L’analisi si è soffermata anche su altri biomarcatori-chiave di infiammazione sistemica, i quali sono pure risultati migliorati nei pazienti che assumevano olio di pesce. Soprattutto si è notata, nel braccio omega-3, una riduzione significativamente superiore di ST2, un marker di gravità di rimodellamento cardiaco avverso e di fibrosi tissutale. Lo stesso dicasi per la proteina C-reattiva e la mieloperossidasi.
Da sottolineare che la dose elevata di omega-3 è risultata ben tollerata e non ha fatto rilevare associazioni con alcun problema di sicurezza, come aumenti di sanguinamento
I dati sembrano consistenti ma, prima di aprire l’era degli alti dosaggi di n-3 PUFA nel post infarto, GISSI Prevenzione insegna, essi necessitano di essere consolidati.
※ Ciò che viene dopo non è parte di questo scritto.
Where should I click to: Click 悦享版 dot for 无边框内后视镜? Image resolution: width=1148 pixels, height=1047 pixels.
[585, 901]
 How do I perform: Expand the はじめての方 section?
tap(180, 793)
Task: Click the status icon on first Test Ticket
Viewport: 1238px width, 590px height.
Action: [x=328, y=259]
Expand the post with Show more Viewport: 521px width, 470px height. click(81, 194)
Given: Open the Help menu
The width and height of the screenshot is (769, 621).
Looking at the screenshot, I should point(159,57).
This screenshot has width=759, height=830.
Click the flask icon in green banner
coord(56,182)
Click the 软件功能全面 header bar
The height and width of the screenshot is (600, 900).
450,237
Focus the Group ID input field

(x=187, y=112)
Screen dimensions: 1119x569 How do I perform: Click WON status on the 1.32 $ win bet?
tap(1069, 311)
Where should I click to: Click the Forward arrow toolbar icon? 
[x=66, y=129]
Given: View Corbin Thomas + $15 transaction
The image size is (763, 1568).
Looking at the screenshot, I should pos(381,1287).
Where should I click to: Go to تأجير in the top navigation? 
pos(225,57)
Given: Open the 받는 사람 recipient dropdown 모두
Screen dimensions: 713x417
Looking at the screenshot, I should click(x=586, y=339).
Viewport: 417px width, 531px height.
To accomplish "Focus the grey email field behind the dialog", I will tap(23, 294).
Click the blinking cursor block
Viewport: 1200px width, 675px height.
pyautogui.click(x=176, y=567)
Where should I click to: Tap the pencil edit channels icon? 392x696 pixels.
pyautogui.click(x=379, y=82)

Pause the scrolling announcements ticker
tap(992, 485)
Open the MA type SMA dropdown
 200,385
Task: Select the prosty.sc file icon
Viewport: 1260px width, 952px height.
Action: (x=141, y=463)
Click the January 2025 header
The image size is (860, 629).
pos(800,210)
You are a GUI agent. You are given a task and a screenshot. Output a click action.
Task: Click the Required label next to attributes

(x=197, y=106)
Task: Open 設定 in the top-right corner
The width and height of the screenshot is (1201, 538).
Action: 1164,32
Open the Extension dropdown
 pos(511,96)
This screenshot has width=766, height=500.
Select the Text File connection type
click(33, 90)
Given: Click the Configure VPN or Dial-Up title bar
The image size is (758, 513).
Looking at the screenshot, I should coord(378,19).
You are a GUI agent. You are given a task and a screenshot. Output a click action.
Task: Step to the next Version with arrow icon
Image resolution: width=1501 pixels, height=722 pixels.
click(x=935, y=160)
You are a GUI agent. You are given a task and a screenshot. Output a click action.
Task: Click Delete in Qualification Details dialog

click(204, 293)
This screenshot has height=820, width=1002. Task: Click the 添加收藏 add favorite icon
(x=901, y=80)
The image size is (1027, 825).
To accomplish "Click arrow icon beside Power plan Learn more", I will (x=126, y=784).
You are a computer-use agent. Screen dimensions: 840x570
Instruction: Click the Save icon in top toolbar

Ad esempio, lo studio non ha valutato gli eventi cardiaci possibili nel post infarto, come ad esempio la mortalità o la comparsa di scompenso cardiaco negli anni successivi, per insufficiente tempo di osservazione (sono infatti necessari anni di controlli) e per il numero di pazienti trattati, essendo considerato insufficiente per questo scopo il numero dei pazienti studiati in questa ricerca. La saga continua!
Bibliografia
2. Marchioli R et al Early protection against sudden death by n-3 polyunsaturated fatty acids after myocardial infarction: time-course analysis of the results of GISSI- Prevenzione Circulation 2002; 105: 1897-1903.
3. Burr ML. Secondary prevention of CHD in UK men: the Diet and Reinfarction Trial and its sequel Proc Nutr Soc. 2007 Feb;66(1):9-15
4. Kromhout D, Giltay EJ, Geleijnse JM. n-3 fatty acids cardiovascular events after myocardial infarction N Engl J Med 2010;363:2015–2026.274.
5. Rauch B, et al. OMEGA, a randomized, placebo-controlled trial to test the effect of highly purified omega-3 fatty acids on top of modern guideline-adjusted therapy after myocardial infarction. Circulation 2010;122:2152–2159
6. Kwong R, et al. Effect of Purified Omega-3 Fatty Acids on Reducing Left Ventricular Remodeling after acute Myocardial Infarction (OMEGA-REMODEL Study: a Double-blind Randomized Clinical Trial) American College of Cardiology 2015 Scientific Sessions, March 16, 2015, San Diego, CA. Abstract 913-08.